**** Information shown ****

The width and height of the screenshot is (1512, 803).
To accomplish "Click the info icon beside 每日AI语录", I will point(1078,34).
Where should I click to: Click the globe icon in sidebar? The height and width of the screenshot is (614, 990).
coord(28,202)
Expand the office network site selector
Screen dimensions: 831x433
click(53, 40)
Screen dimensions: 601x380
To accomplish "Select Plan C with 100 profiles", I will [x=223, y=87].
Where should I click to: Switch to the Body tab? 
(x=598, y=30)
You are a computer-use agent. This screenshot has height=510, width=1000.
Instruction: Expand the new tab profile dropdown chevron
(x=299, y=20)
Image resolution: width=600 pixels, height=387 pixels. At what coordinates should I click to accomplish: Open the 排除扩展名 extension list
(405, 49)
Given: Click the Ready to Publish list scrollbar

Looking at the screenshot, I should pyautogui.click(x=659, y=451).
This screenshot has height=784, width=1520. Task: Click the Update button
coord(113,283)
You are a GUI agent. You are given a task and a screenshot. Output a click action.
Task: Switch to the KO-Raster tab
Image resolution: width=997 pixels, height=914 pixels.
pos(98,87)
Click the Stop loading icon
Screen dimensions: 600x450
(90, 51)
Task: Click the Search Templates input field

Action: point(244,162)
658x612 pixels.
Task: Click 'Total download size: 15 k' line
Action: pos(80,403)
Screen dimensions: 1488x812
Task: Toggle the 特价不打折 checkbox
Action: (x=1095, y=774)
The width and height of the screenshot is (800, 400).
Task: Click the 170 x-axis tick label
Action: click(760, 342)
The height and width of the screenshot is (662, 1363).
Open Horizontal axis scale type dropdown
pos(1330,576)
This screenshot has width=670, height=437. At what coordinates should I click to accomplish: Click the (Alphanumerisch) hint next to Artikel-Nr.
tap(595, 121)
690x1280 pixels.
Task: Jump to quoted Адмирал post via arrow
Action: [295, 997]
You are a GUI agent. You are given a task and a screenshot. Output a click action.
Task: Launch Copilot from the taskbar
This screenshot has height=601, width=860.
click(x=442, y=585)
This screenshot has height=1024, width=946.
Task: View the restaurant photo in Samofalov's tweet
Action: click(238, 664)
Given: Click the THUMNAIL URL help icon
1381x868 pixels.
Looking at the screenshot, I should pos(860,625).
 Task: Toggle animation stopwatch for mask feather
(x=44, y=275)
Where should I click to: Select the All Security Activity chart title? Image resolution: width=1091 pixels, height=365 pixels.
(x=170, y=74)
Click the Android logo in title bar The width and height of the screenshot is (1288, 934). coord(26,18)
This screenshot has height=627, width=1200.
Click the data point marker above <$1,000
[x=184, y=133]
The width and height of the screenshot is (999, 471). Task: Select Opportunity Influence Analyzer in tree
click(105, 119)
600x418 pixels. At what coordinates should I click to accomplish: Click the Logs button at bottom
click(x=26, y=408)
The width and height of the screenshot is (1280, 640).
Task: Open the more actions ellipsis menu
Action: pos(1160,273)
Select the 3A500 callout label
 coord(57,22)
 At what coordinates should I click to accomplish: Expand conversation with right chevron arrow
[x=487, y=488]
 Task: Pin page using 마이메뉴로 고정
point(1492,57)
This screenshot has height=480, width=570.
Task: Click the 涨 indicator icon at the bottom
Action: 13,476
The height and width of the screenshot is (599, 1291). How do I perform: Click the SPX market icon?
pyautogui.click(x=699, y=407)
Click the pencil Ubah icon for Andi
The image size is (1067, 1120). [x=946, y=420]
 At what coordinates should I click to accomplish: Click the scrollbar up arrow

****

Could you repeat every record above exactly as it appears?

The width and height of the screenshot is (1512, 803).
To accomplish "Click the info icon beside 每日AI语录", I will point(1078,34).
Where should I click to: Click the globe icon in sidebar? The height and width of the screenshot is (614, 990).
coord(28,202)
Expand the office network site selector
Screen dimensions: 831x433
click(53, 40)
Screen dimensions: 601x380
To accomplish "Select Plan C with 100 profiles", I will [x=223, y=87].
Where should I click to: Switch to the Body tab? 
(x=598, y=30)
You are a computer-use agent. This screenshot has height=510, width=1000.
Instruction: Expand the new tab profile dropdown chevron
(x=299, y=20)
Image resolution: width=600 pixels, height=387 pixels. At what coordinates should I click to accomplish: Open the 排除扩展名 extension list
(405, 49)
Given: Click the Ready to Publish list scrollbar

Looking at the screenshot, I should pyautogui.click(x=659, y=451).
This screenshot has height=784, width=1520. Task: Click the Update button
coord(113,283)
You are a GUI agent. You are given a task and a screenshot. Output a click action.
Task: Switch to the KO-Raster tab
Image resolution: width=997 pixels, height=914 pixels.
pos(98,87)
Click the Stop loading icon
Screen dimensions: 600x450
(90, 51)
Task: Click the Search Templates input field

Action: point(244,162)
658x612 pixels.
Task: Click 'Total download size: 15 k' line
Action: pos(80,403)
Screen dimensions: 1488x812
Task: Toggle the 特价不打折 checkbox
Action: (x=1095, y=774)
The width and height of the screenshot is (800, 400).
Task: Click the 170 x-axis tick label
Action: click(760, 342)
The height and width of the screenshot is (662, 1363).
Open Horizontal axis scale type dropdown
pos(1330,576)
This screenshot has width=670, height=437. At what coordinates should I click to accomplish: Click the (Alphanumerisch) hint next to Artikel-Nr.
tap(595, 121)
690x1280 pixels.
Task: Jump to quoted Адмирал post via arrow
Action: [295, 997]
You are a GUI agent. You are given a task and a screenshot. Output a click action.
Task: Launch Copilot from the taskbar
This screenshot has height=601, width=860.
click(x=442, y=585)
This screenshot has height=1024, width=946.
Task: View the restaurant photo in Samofalov's tweet
Action: click(238, 664)
Given: Click the THUMNAIL URL help icon
1381x868 pixels.
Looking at the screenshot, I should pos(860,625).
 Task: Toggle animation stopwatch for mask feather
(x=44, y=275)
Where should I click to: Select the All Security Activity chart title? Image resolution: width=1091 pixels, height=365 pixels.
(x=170, y=74)
Click the Android logo in title bar The width and height of the screenshot is (1288, 934). coord(26,18)
This screenshot has height=627, width=1200.
Click the data point marker above <$1,000
[x=184, y=133]
The width and height of the screenshot is (999, 471). Task: Select Opportunity Influence Analyzer in tree
click(105, 119)
600x418 pixels. At what coordinates should I click to accomplish: Click the Logs button at bottom
click(x=26, y=408)
The width and height of the screenshot is (1280, 640).
Task: Open the more actions ellipsis menu
Action: pos(1160,273)
Select the 3A500 callout label
 coord(57,22)
 At what coordinates should I click to accomplish: Expand conversation with right chevron arrow
[x=487, y=488]
 Task: Pin page using 마이메뉴로 고정
point(1492,57)
This screenshot has height=480, width=570.
Task: Click the 涨 indicator icon at the bottom
Action: 13,476
The height and width of the screenshot is (599, 1291). How do I perform: Click the SPX market icon?
pyautogui.click(x=699, y=407)
Click the pencil Ubah icon for Andi
The image size is (1067, 1120). [x=946, y=420]
 At what coordinates should I click to accomplish: Click the scrollbar up arrow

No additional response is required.